▶ _Suas instruções_: Prossiga com o texto sobre o padre João Ribeiro e o governo provisório de Pernambuco, começando logo após a última frase apresentada.

▶ _Trecho de origem_:

========================================

Segundo o comerciante Louis Tollenare, de quem ficou amigo, o padre João era “um homem pobre, mas bastante filósofo para desprezar a riqueza”, e “ninguém na Europa imaginaria haver aqui alguém tão sábio”. O francês, porém, o achava bondoso demais, desprovido da malícia necessária para atuar na política. E nos seus escritos profetizou que ele “se sacrificaria pela sua pátria, mas seria incapaz de salvá-la…”.

GOVERNO MILAGROSO

Quando a Revolução triunfou, foi proclamada a república e criado em Pernambuco um governo provisório, composto por cinco membros que representavam os comerciantes, os agricultores, os juristas, os militares e os religiosos — neste caso, João Ribeiro. E os homens de batina, os mais cultos e preparados numa terra de gente quase toda analfabeta, assumiram a administração pública.

========================================

▶ _Dados coletados_:
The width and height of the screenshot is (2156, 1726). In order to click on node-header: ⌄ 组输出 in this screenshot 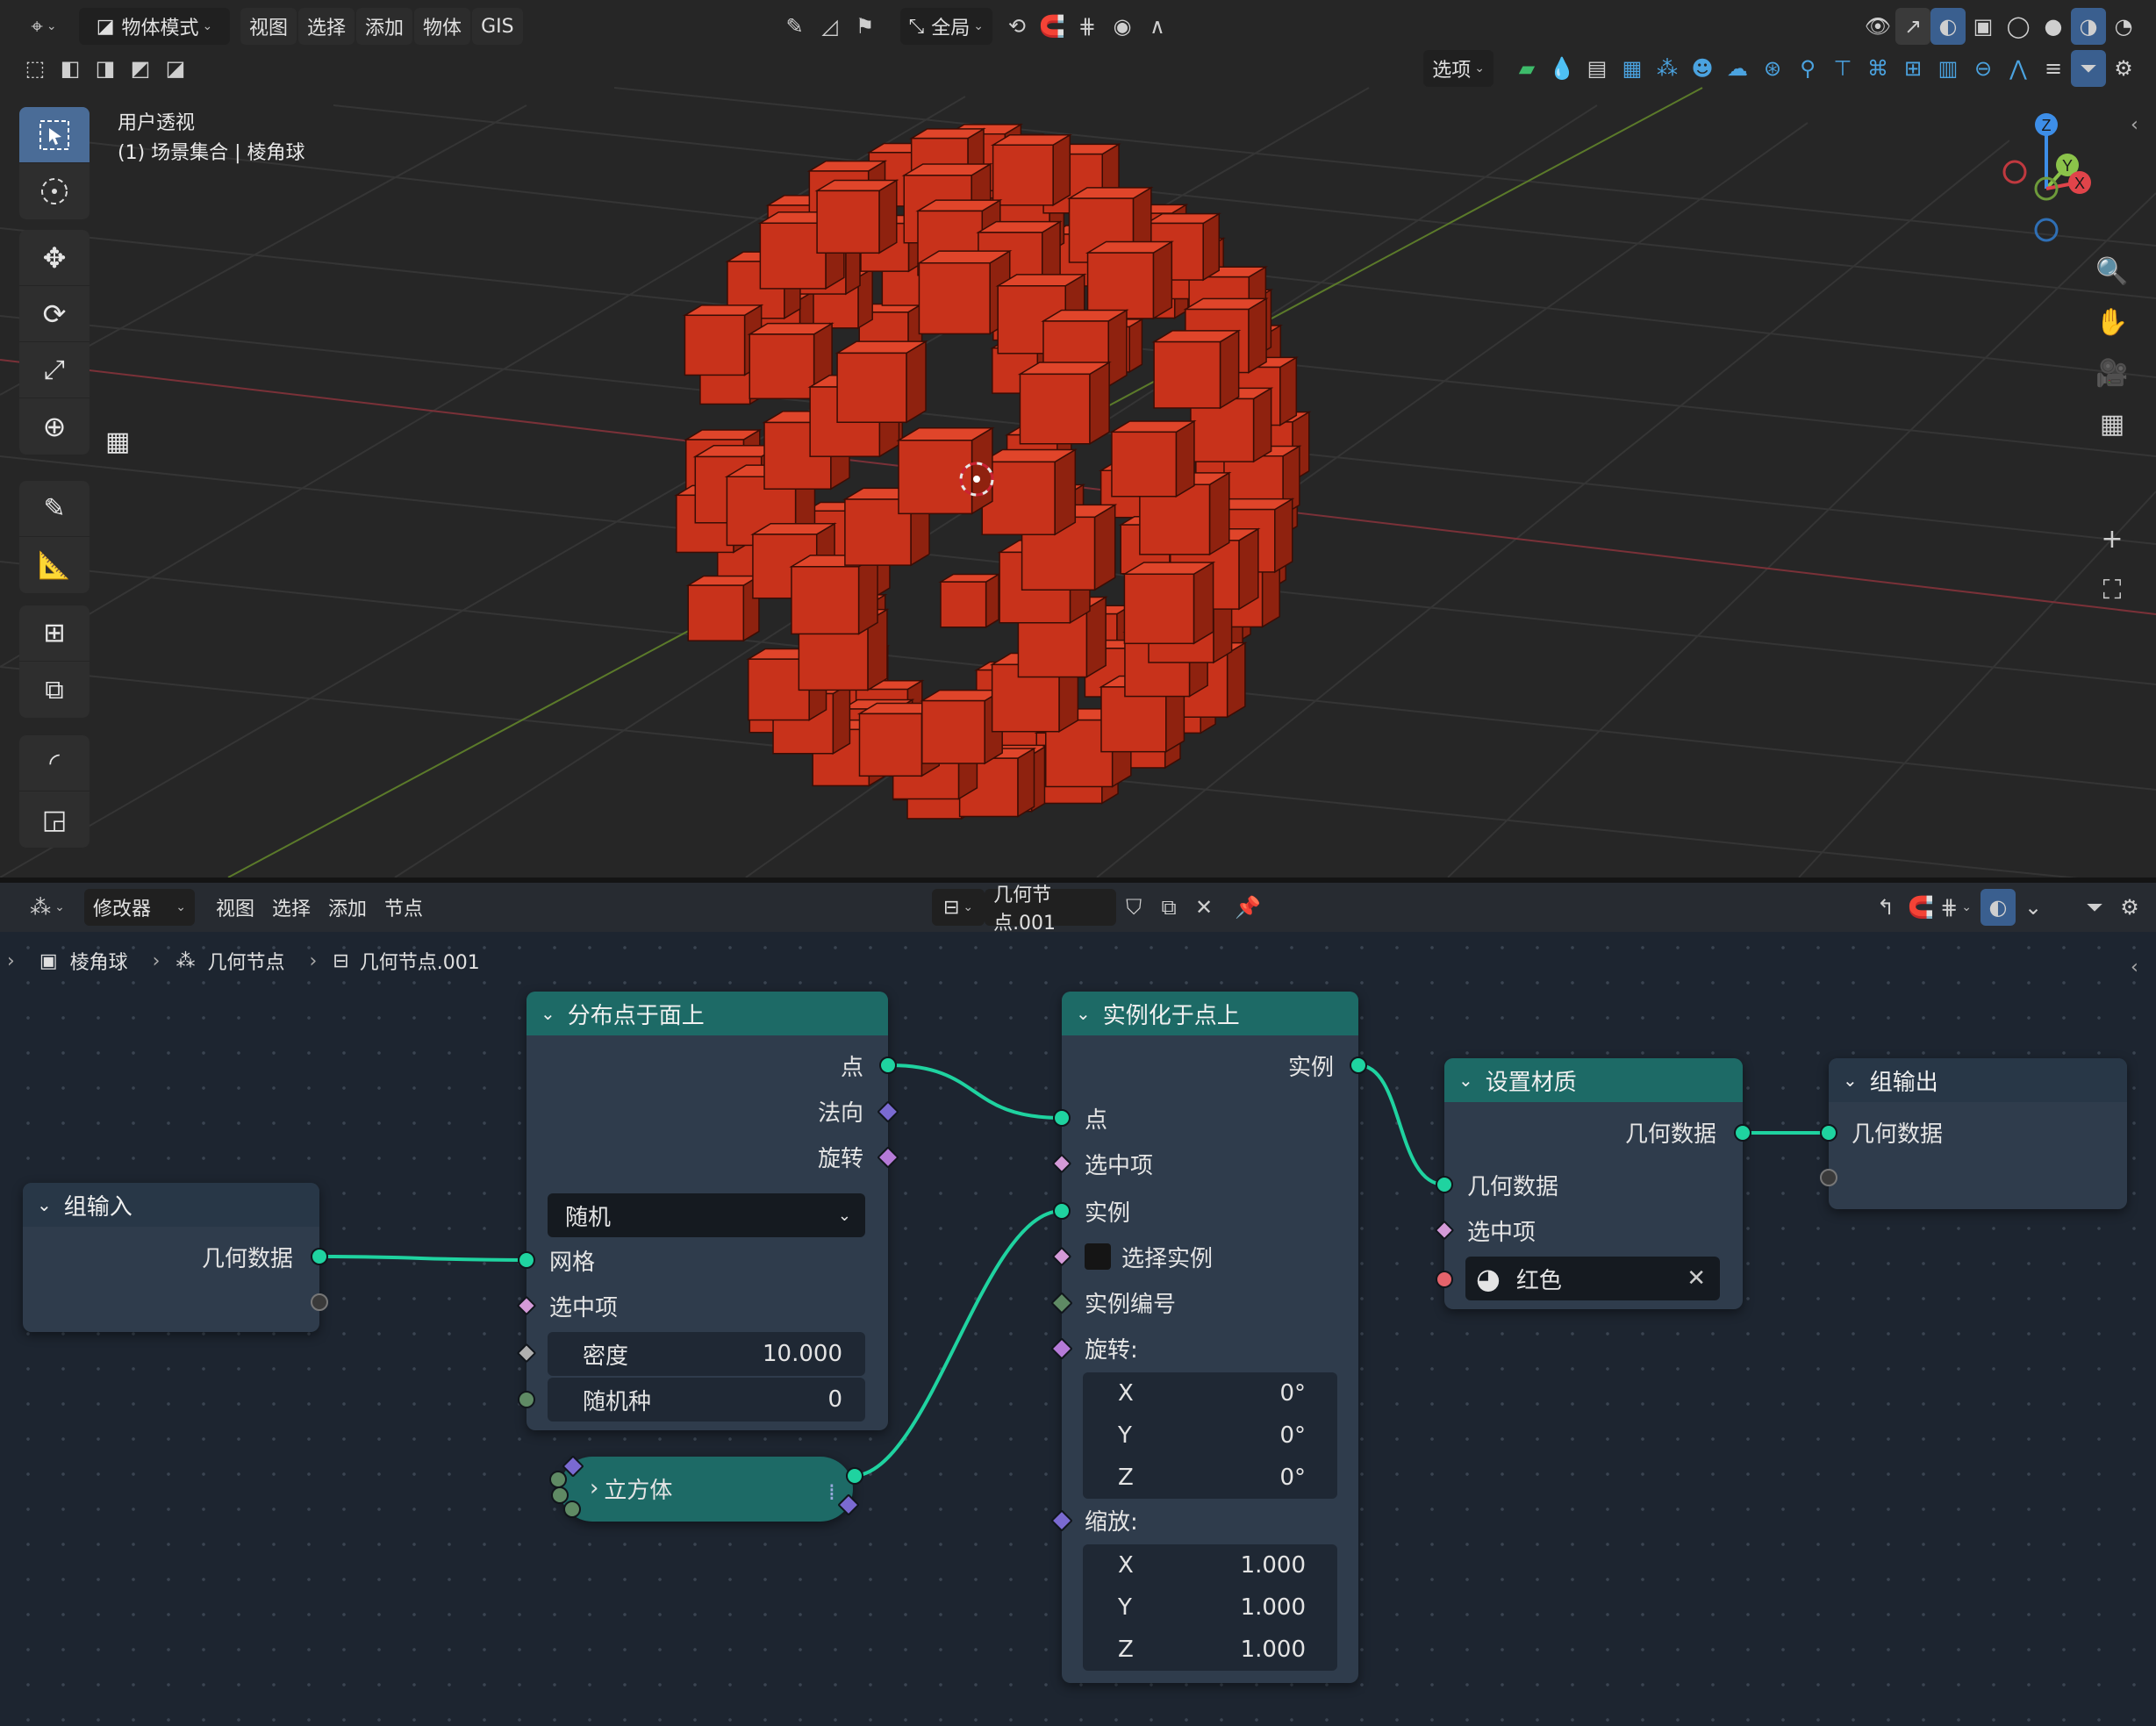, I will do `click(1978, 1080)`.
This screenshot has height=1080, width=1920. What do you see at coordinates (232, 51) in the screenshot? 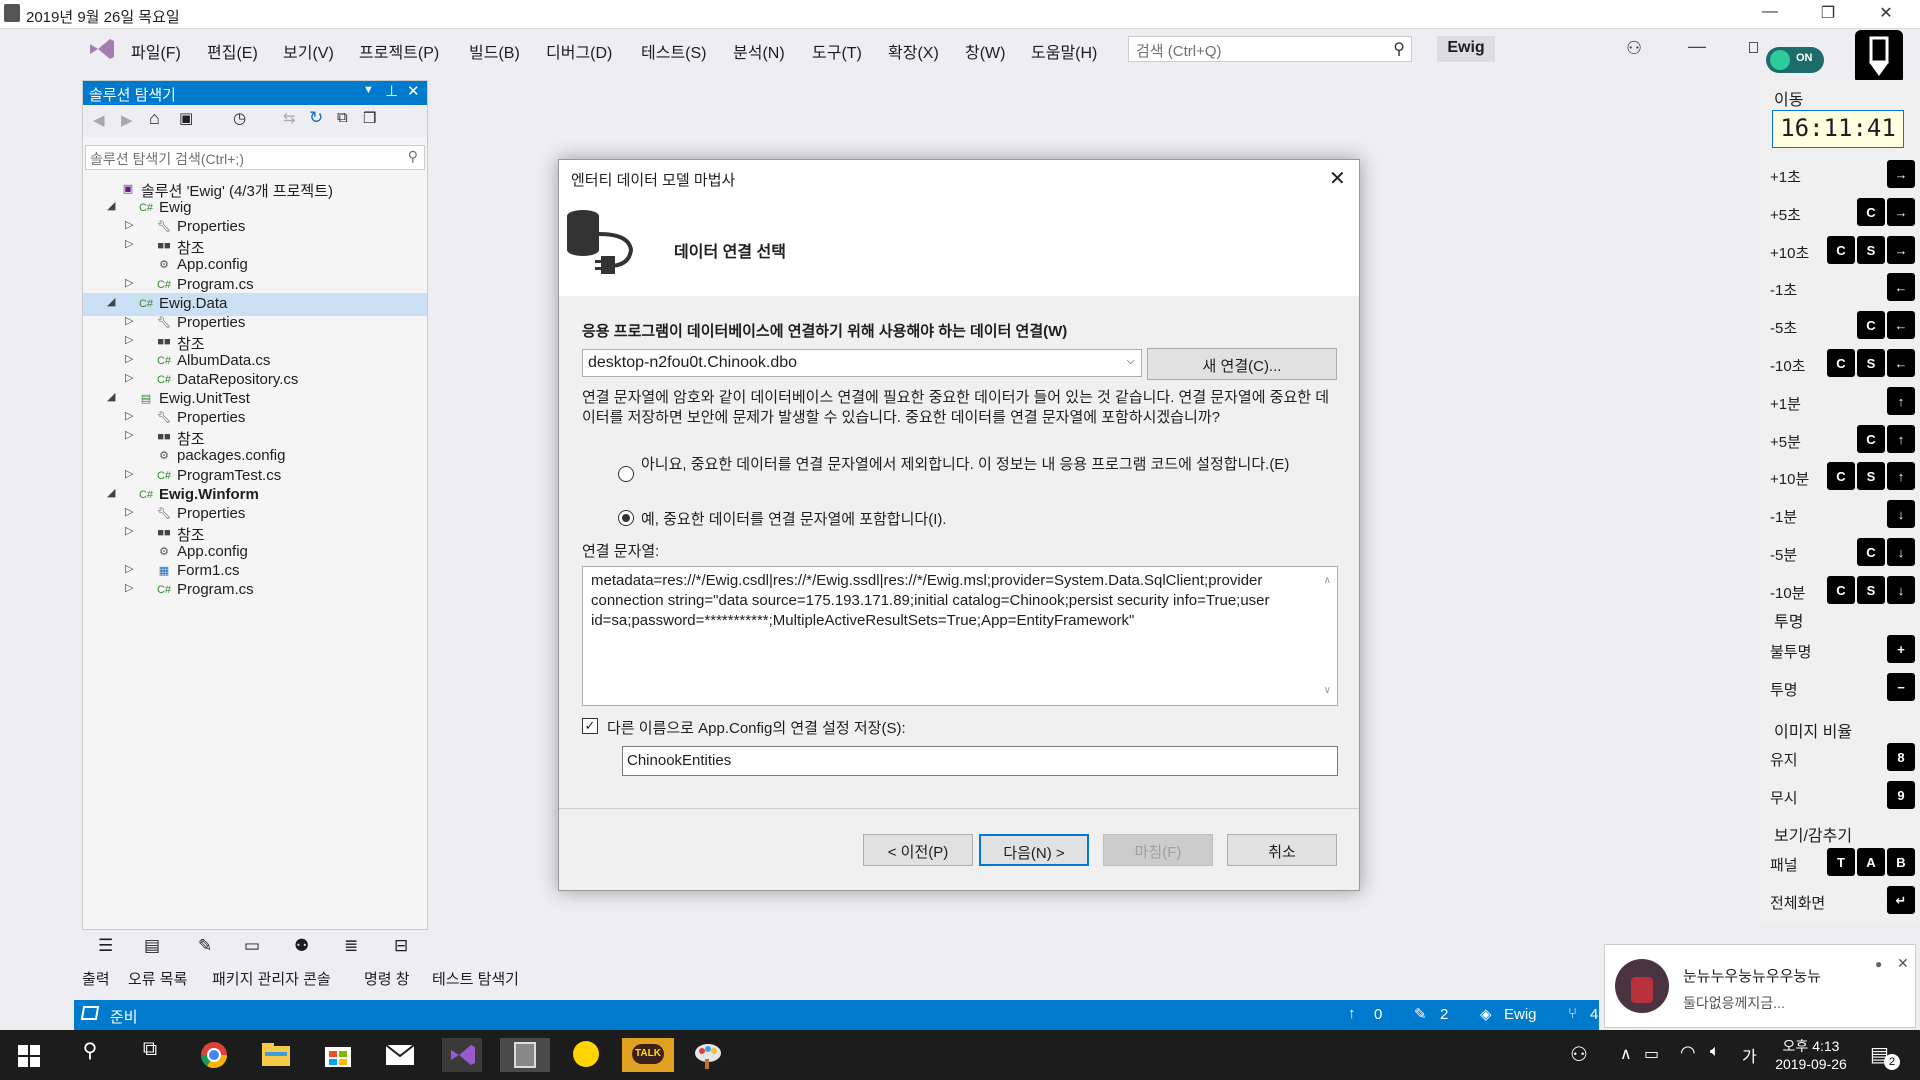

========================================

▶ _Resposta à tarefa_:
Com a máquina incompetente e corrupta herdada do antigo regime, teria sido o caos se não fossem, além do próprio Ribeiro, o padre Miguelinho, o vigário Tenório e frei Caneca, que operaram verdadeiros milagres. Em apenas dois meses o “provisório” conseguiu reformar o sistema tributário; preparou um projeto de constituição — a primeira, em terras de língua portuguesa; pôs uma gráfica para funcionar pela primeira vez, nesta província; criou a primeira polícia brasileira, eficientemente comandada pelo patriota Felipe Nery da Fonseca; e deu fim ao monopólio dos mascates portugueses no comércio de alimentos, que promovia a carestia e a fome. Só não acabou com a escravidão devido à resistência dos proprietários. Mesmo assim decretou a alforria dos cativos que se alistassem no exército, no primeiro ato abolicionista promulgado no País.

O desenhista João Ribeiro, juntamente com o pintor José Alves, também criou para a república uma bandeira azul e branca com sol, um arco-íris, uma cruz e três estrelas que representavam Pernambuco, a Paraíba e o Rio Grande do Norte. À medida que outras províncias se libertassem novas estrelas seriam acrescentadas. E se mais não se avançou foi porque não houve tempo para isso.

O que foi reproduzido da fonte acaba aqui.